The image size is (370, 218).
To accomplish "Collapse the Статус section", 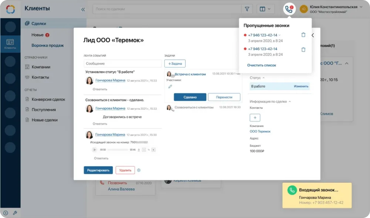I will click(263, 78).
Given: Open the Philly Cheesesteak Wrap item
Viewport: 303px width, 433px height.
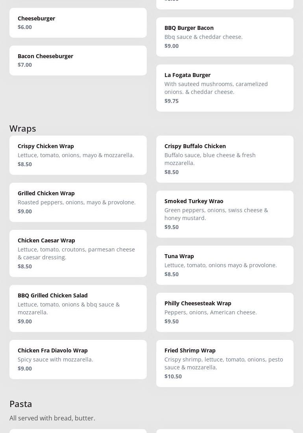Looking at the screenshot, I should (225, 312).
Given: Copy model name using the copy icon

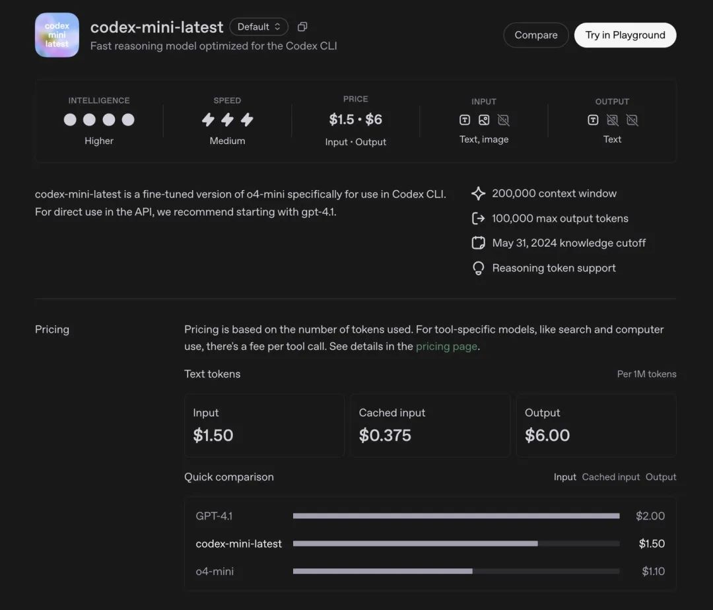Looking at the screenshot, I should 302,27.
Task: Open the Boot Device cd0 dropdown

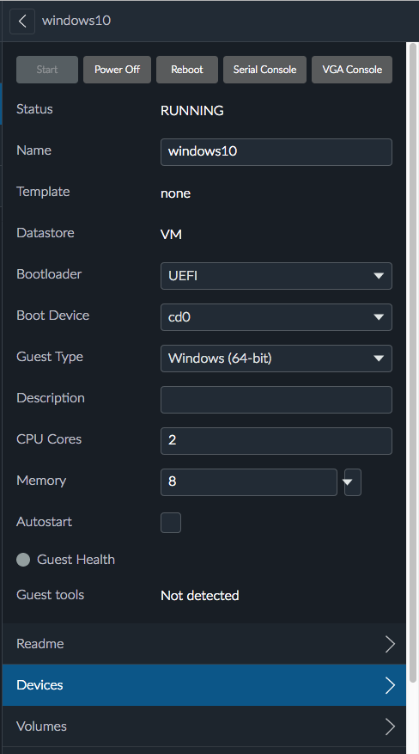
● ● ● ●
**TASK INSTRUCTIONS**
In the copy, include exactly the lines from the one with "Given: Copy model name using the copy icon" through the final line of the entries above, both ends counted, and no pictures.

**ANSWER BOX**
Given: Copy model name using the copy icon

Looking at the screenshot, I should 302,27.
Task: Open the Boot Device cd0 dropdown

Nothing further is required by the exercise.